Abro la ventanilla del coche y escucho los trailers que avanzan como balas por la carretera y mueven mi coche como si mi coche no significara nada, y quizá tienen razón, quizá mi coche no signifique nada. Ella duerme cansada de cantar la misma canción desde que comenzamos el viaje. Yo la veo y la imagino y la extraño a la vez a pesar de que está aquí, llenando todo el coche de ella, llenando todo el día de ella.
Cortamos en dos el mapa del país, no tenemos una ruta definida pero cada quien lleva una tarjeta con 43 mil pesos exactos para ver a donde nos llevan. Vamos a conocer el país nos dijimos, vamos a conocernos pensamos.
El coche sin significado definido se detiene. Nos hemos orillado cerca de un acantilado y ambos tiramos al fondo del mismo el pasado, los otros nombres que antes nos definieron, los millones de sentimientos acumulados, le dimos restart a todo con el sonido del coche avanzando. Al carajo el pasado, a la mierda el futuro.
Ella viendo por la ventana, no me habla ya, no le pido que lo haga, ni siquiera quiero que lo haga, está lejos aunque viaja aquí, no está aquí pero la veo. Ella se quedó para siempre en el acantilado. Yo también. El frío, el vaho de su respiración pinta en el vidrio una capa en la que ella escribe su nombre y luego borra. Escribe otro nombre y luego lo vuelve a borrar.
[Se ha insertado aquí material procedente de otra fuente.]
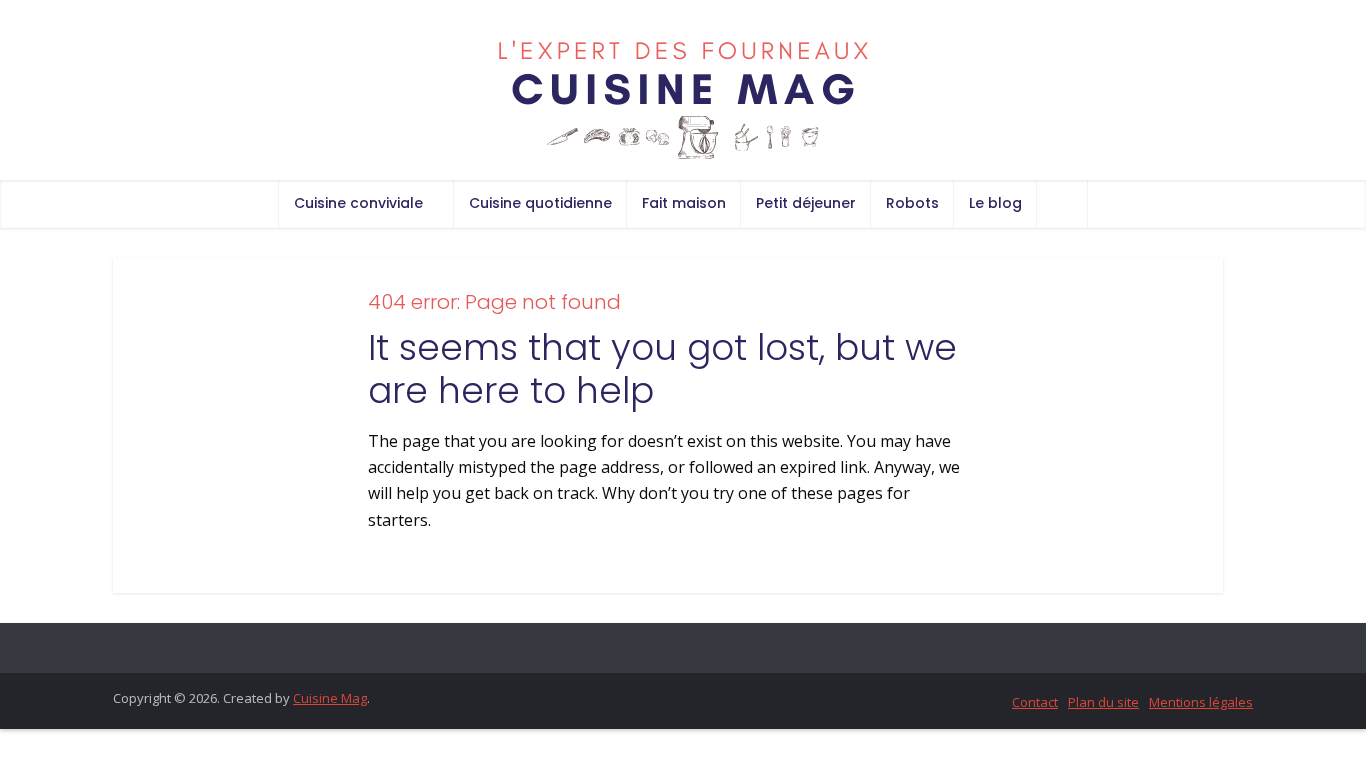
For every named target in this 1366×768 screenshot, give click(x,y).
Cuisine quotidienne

Al llegar al siguiente pueblo ella tiene un nuevo nombre, no me lo dice, me pide que lo adivine y yo escribo cientos en papeles de colores que guardo en una lata, ella los va leyendo y ríe y se burla de que no le he atinado, saca el último papel y tampoco es, se acerca a mí y me lo dice al oído. Soy un imbécil, pienso. Su nombre sigue siendo el mismo.
Avanzamos por la carretera en el coche que no tiene un significado definido y poco a poco nos vamos disolviendo en las curvas, en la niebla, en el tiempo. En ella.